**INSTRUCTIONS TO FOLLOW:** Reproduce only what lies between the first line of the material below and the line containing "Given: Select 12 - KESKİN KUŞ entry", with both of those lines included and every line kept exact.

**ENTRIES SUPPLIED:**
• • •

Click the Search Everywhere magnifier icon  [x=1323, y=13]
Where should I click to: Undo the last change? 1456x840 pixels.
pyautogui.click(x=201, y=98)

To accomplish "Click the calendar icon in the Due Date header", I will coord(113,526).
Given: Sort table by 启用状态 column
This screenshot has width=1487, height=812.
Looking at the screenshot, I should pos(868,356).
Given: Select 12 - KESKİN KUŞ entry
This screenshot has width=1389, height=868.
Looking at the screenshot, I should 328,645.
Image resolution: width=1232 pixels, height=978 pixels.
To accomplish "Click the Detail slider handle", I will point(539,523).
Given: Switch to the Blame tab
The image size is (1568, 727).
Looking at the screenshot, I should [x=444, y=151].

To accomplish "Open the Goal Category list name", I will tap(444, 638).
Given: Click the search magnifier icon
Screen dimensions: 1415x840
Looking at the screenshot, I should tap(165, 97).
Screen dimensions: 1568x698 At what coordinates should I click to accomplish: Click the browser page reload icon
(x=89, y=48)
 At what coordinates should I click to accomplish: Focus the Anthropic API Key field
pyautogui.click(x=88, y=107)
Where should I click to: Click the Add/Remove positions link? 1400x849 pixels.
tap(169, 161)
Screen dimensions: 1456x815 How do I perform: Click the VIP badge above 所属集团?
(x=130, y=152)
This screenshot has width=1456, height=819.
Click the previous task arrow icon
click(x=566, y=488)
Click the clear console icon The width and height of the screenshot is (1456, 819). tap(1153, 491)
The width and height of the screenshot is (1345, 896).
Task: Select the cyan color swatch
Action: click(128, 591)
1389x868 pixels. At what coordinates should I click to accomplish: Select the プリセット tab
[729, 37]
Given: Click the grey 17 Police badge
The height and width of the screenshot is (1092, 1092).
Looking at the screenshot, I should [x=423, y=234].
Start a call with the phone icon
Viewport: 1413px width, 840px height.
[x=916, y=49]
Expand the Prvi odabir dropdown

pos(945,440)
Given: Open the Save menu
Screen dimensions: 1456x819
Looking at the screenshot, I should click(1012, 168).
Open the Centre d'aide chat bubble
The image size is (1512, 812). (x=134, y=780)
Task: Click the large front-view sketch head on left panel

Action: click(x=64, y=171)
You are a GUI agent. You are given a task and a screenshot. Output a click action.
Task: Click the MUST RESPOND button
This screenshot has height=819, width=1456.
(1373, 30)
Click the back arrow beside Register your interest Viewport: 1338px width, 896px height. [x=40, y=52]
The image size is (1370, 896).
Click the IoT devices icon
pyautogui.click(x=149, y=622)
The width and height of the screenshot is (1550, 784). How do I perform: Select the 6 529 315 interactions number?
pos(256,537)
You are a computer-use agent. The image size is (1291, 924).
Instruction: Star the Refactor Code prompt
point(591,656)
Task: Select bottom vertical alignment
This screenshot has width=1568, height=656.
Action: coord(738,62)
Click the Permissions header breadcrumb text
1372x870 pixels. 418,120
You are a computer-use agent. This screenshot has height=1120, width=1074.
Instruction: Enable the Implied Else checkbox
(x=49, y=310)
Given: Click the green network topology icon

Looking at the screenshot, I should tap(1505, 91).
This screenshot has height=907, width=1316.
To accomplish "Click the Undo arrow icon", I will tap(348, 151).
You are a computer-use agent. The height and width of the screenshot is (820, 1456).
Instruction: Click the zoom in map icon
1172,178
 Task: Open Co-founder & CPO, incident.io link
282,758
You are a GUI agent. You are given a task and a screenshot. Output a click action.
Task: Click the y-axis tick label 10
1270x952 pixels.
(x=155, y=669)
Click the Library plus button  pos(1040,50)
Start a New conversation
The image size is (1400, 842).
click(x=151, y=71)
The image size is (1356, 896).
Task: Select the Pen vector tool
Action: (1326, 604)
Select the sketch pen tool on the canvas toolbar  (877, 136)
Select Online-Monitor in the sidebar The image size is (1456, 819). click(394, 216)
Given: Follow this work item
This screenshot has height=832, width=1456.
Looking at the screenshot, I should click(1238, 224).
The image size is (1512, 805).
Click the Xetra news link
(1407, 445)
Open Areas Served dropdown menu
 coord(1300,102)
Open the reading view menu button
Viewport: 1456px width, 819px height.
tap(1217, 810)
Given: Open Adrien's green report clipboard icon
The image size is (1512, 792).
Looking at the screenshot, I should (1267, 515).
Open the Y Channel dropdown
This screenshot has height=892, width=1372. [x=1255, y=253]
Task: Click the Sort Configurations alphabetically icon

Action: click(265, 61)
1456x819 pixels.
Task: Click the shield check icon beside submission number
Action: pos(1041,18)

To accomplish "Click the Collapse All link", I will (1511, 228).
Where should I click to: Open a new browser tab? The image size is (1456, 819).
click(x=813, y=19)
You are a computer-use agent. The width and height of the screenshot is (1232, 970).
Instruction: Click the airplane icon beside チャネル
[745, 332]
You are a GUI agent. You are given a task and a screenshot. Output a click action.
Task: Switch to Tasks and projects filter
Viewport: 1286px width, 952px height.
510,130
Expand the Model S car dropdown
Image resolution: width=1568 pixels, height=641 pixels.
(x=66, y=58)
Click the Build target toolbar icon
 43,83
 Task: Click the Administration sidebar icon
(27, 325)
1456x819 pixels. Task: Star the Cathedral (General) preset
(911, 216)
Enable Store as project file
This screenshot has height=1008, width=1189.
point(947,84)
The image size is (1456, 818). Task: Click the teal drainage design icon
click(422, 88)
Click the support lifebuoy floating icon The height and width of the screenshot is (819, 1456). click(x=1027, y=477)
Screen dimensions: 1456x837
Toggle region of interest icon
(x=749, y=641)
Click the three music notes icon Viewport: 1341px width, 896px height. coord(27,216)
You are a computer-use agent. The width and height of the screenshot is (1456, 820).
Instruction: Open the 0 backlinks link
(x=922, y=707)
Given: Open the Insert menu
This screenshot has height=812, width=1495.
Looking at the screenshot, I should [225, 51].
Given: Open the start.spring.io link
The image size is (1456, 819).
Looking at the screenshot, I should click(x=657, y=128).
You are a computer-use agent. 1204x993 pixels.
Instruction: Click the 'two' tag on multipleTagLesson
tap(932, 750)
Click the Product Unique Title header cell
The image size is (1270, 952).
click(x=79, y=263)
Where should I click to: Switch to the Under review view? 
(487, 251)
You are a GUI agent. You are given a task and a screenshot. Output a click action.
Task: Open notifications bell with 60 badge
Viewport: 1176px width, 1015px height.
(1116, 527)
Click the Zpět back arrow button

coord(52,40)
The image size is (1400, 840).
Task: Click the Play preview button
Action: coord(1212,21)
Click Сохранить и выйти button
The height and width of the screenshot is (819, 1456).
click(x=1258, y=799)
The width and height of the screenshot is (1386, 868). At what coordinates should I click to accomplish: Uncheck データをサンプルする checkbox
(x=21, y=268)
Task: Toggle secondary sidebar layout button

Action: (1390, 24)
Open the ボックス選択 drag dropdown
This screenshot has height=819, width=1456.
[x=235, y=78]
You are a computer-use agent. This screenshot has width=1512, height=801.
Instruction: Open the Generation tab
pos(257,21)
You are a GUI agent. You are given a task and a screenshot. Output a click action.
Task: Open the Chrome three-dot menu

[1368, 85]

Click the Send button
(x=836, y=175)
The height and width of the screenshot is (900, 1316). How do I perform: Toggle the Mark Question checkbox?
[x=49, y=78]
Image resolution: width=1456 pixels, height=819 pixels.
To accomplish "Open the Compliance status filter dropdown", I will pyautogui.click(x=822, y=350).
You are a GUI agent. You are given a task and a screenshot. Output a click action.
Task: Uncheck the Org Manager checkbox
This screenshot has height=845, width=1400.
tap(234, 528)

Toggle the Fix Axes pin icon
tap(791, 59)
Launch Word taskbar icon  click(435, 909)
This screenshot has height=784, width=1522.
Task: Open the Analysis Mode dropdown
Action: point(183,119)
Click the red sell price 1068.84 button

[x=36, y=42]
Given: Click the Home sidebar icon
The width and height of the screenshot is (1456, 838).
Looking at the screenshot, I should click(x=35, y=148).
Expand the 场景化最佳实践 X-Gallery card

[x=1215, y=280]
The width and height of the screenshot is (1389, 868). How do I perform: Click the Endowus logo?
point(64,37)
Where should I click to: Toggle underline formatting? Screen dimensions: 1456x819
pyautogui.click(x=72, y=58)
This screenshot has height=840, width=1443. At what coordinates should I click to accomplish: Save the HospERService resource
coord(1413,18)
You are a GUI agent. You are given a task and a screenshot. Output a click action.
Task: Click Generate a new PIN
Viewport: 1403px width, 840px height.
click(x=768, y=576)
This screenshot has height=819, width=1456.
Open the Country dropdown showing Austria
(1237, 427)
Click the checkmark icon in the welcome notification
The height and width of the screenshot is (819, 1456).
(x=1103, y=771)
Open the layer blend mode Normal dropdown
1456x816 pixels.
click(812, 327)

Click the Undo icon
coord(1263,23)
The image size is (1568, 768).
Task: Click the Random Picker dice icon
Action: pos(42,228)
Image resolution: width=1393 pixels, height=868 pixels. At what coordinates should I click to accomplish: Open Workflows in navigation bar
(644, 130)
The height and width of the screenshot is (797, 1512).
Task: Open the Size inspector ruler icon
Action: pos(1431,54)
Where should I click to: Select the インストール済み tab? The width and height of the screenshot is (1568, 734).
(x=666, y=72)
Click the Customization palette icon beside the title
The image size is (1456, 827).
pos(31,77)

• • •

**RESULT FOR THIS TASK:**
Click the Search Everywhere magnifier icon  [x=1323, y=13]
Where should I click to: Undo the last change? 1456x840 pixels.
pyautogui.click(x=201, y=98)

To accomplish "Click the calendar icon in the Due Date header", I will coord(113,526).
Given: Sort table by 启用状态 column
This screenshot has width=1487, height=812.
Looking at the screenshot, I should pos(868,356).
Given: Select 12 - KESKİN KUŞ entry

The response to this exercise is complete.